** RECORDS TO USE **
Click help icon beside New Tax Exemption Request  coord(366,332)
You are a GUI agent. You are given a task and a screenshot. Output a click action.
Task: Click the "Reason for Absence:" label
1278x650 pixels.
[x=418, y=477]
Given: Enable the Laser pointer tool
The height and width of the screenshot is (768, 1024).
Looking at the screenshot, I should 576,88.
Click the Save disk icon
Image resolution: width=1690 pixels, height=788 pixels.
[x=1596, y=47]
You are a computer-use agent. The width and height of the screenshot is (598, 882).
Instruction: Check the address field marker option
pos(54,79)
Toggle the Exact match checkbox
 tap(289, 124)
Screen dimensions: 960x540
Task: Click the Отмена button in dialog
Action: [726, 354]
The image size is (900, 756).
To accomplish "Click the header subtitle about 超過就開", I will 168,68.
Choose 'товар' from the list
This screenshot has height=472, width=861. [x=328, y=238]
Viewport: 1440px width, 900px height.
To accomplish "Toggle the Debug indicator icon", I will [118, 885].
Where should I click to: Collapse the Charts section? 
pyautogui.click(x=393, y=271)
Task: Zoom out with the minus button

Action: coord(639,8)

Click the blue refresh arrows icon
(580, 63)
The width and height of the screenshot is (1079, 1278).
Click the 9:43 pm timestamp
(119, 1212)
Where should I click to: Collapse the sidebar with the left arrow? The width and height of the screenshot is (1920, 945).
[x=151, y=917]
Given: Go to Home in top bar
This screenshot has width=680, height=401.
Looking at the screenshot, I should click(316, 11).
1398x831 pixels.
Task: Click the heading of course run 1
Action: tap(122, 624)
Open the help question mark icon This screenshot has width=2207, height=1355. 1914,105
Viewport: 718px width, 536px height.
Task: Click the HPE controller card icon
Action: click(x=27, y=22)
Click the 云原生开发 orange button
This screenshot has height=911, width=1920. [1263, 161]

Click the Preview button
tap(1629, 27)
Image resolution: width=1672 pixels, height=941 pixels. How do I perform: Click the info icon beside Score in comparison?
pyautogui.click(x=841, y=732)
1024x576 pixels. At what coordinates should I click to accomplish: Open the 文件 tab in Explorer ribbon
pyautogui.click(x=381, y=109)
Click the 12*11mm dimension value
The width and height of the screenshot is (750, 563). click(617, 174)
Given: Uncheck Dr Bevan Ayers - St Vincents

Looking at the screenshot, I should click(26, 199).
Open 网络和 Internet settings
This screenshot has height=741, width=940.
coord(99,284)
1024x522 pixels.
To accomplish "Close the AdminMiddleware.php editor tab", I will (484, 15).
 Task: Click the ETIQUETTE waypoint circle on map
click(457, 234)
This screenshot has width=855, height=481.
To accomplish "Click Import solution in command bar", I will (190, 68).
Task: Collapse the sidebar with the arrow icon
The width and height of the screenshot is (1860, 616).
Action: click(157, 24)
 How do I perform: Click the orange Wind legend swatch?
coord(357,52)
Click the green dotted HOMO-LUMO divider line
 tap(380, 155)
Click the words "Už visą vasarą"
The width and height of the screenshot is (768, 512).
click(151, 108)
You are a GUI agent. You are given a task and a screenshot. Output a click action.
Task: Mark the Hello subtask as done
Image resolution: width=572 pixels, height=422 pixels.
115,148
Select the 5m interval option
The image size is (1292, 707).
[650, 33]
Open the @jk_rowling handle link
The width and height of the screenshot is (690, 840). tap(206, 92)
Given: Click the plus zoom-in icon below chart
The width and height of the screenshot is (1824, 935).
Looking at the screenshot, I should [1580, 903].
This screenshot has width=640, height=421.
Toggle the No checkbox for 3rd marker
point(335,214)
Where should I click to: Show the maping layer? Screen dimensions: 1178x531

** PROMPT **
Print only these lines, exactly: the one containing "The width and height of the screenshot is (1860, 616)." and all after it to the end of the entries.

** EXPECTED ANSWER **
The width and height of the screenshot is (1860, 616).
Action: click(157, 24)
 How do I perform: Click the orange Wind legend swatch?
coord(357,52)
Click the green dotted HOMO-LUMO divider line
 tap(380, 155)
Click the words "Už visą vasarą"
The width and height of the screenshot is (768, 512).
click(151, 108)
You are a GUI agent. You are given a task and a screenshot. Output a click action.
Task: Mark the Hello subtask as done
Image resolution: width=572 pixels, height=422 pixels.
115,148
Select the 5m interval option
The image size is (1292, 707).
[650, 33]
Open the @jk_rowling handle link
The width and height of the screenshot is (690, 840). tap(206, 92)
Given: Click the plus zoom-in icon below chart
The width and height of the screenshot is (1824, 935).
Looking at the screenshot, I should [1580, 903].
This screenshot has width=640, height=421.
Toggle the No checkbox for 3rd marker
point(335,214)
Where should I click to: Show the maping layer? Screen dimensions: 1178x531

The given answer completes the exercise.